SCOTUS will decide § 212(c) case

Today the Supreme Court agreed to hear a case about the continued availability of § 212(c) relief. The question presented in Judulang v. Holder, No. 10-694, is

Whether a lawful permanent resident who was convicted by guilty plea of an offense that renders him deportable and excludable under differently phrased statutory subsections, but who did not depart and reenter the United States between his conviction and the commencement of removal proceedings, is categorically foreclosed from seeking discretionary relief from removal under former Section 212(c) of the Immigration and Nationality Act.
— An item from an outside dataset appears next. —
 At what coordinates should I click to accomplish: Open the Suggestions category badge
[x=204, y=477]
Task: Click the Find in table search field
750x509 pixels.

As the cert petition explains, this appeal from a Ninth Circuit decision asks the Court to determine whether and how 212(c) relief applies to individuals in deportation proceedings (as opposed to inadmissibility proceedings).
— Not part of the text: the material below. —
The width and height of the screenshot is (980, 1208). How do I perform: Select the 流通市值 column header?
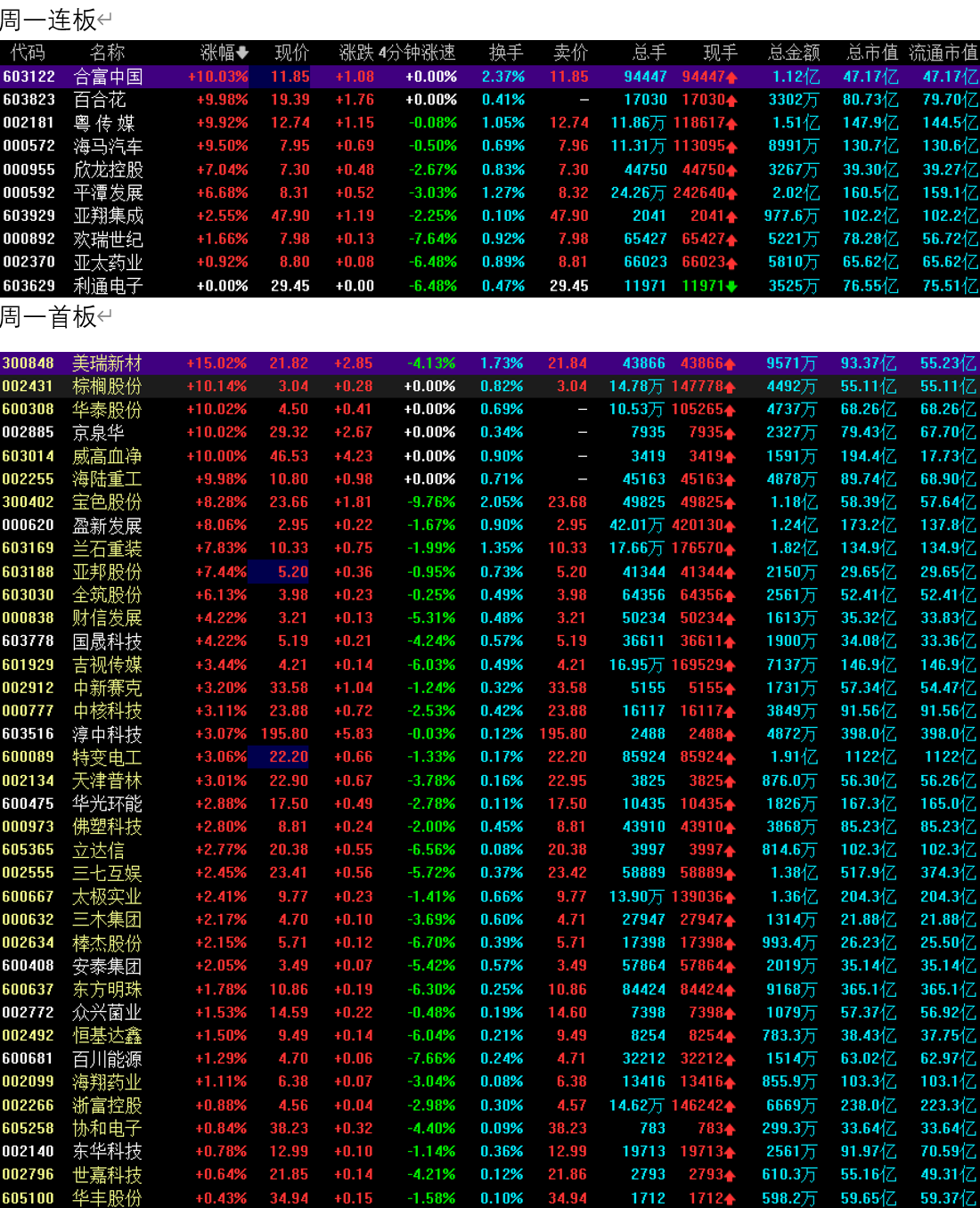[943, 53]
According to the cert petition, in 2005 “the BIA ruled that deportable lawful permanent residents(LPRs) who had not traveled abroad after their convictions could only seek discretionary relief if the government charged them under a deportation provision inthe INA that used similar language to an exclusion provision. Matter of Blake, 23 I&N Dec. 722 (BIA 2005). … The circuits are split three ways as to the lawfulness of the BIA’s new approach. The Second Circuit has correctly rejected the BIA’s new position as resting on an irrational distinction. The Ninth Circuit, in a sharply divided en banc decision, ruled that Section212(c) does not apply to deportable LPRs at all–a position that neither the BIA nor the government has ever endorsed and that directly conflicts with St. Cyr. Eight other circuits have affirmed the BIA’s new approach.”